Execution of marketing mix plans

Marketing activation is the execution of the marketing mix as part of the marketing process. The activation phase typically comes after the planning phase during which managers plan their marketing activities and is followed by a feedback phase in which results are evaluated with marketing analytics.

Depending on the business objective, two types of marketing activation can be used as part of a marketing strategy.
- Brand activation, sometimes called brand engagement which focuses on building a longer term emotional connection between the brand and the customer.
- Activation based on direct-response marketing will focus on generating immediate sales transactions.

==Planning the activation==

Before executing its marketing activities, a firm will benefit from identifying which customer groups to target. "By focusing on some fewer influencers only, activation can become more efficient and higher returns can be expected."

Customer data is a significant source of information for planning marketing activation.
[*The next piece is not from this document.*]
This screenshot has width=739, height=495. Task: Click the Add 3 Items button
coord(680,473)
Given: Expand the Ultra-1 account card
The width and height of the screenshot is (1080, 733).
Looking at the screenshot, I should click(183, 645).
A common practice is to use customer relationship management (CRM) tools and techniques to augment the impact of marketing activation because CRM "provides an integrative framework in which marketing activation and customer activities collaborate to increase patronage"

==Challenges==

A successful marketing activation will allow businesses to increase their profits and reach their strategic goals. There are however challenges that managers will face in putting in place a marketing activation program. One of the challenges is dealing with an ever-changing marketplace. Customer preferences and attitudes keep evolving and require managers to adapt rapidly. This poses a challenge because, for example, "direct marketing activation triggers that were accurate 6 months ago, may now be quite inappropriate."

Another challenge related to marketing activation has to do with reaching different target markets with culturally relevant propositions. McDonald's is said to be a good example of a company that can effectively reach a diverse audience. Among the techniques it uses, "it engages in unique marketing activation, including strong use of PR and events targeted at black, Asian, and Latino youth."

==Data-driven marketing activation==

Over the years, marketing activation has become more and more data-driven. This allows marketers to be more precise in their actions, measure results more effectively, and increase returns. This phenomenon has become more and more important because "marketing activation usually entails a universal blast of information to all consumers. Often, only a small proportion of the consumers react positively to such activation, resulting to waste in marketing expenses. If a circle of influencers can be identified for certain events or phenomena, then such activities can be focused into a group of factors or individuals, thus, optimizing the outcomes."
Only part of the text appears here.